__Exercise requirements__:
Once the line containing "741x763 pixels." is found, retype it and each line after it through the last entry below, word for word, and nothing else.

__Study material__:
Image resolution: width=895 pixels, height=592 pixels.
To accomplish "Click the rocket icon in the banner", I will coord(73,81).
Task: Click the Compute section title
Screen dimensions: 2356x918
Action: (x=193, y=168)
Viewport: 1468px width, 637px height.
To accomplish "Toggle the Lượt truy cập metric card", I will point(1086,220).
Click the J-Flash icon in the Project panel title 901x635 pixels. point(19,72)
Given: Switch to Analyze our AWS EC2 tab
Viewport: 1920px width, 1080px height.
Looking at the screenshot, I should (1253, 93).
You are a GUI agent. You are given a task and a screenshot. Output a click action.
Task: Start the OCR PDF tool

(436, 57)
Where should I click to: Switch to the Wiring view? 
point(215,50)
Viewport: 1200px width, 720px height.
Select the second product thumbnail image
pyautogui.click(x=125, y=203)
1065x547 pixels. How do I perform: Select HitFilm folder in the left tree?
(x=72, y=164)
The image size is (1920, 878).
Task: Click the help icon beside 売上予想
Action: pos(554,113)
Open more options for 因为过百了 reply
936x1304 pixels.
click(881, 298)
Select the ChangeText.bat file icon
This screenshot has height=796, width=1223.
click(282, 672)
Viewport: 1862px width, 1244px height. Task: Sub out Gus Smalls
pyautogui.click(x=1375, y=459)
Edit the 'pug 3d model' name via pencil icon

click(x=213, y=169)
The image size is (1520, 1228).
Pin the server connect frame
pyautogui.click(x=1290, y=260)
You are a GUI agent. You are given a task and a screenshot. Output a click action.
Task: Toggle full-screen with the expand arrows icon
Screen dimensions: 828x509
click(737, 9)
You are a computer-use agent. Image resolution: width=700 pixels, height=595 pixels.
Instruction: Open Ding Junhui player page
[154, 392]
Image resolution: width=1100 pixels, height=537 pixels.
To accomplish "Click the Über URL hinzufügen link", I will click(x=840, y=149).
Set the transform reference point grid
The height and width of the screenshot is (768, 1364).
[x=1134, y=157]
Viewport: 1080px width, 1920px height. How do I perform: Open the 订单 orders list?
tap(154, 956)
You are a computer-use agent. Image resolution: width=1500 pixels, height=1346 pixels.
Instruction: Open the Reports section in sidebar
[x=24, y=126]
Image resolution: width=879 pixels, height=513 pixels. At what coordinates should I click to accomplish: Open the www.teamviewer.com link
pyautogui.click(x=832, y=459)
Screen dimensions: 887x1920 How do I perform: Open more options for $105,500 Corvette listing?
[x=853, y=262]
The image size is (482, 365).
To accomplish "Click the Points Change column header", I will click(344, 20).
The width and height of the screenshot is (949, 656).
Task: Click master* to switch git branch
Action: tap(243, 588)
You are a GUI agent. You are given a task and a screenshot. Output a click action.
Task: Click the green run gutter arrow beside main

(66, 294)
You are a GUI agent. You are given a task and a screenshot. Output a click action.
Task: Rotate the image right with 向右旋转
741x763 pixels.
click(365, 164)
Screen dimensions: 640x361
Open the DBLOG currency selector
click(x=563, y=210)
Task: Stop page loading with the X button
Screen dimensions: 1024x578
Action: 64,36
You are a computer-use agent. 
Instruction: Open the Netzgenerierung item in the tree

__Answer area__:
741x763 pixels.
click(365, 164)
Screen dimensions: 640x361
Open the DBLOG currency selector
click(x=563, y=210)
Task: Stop page loading with the X button
Screen dimensions: 1024x578
Action: 64,36
You are a computer-use agent. 
Instruction: Open the Netzgenerierung item in the tree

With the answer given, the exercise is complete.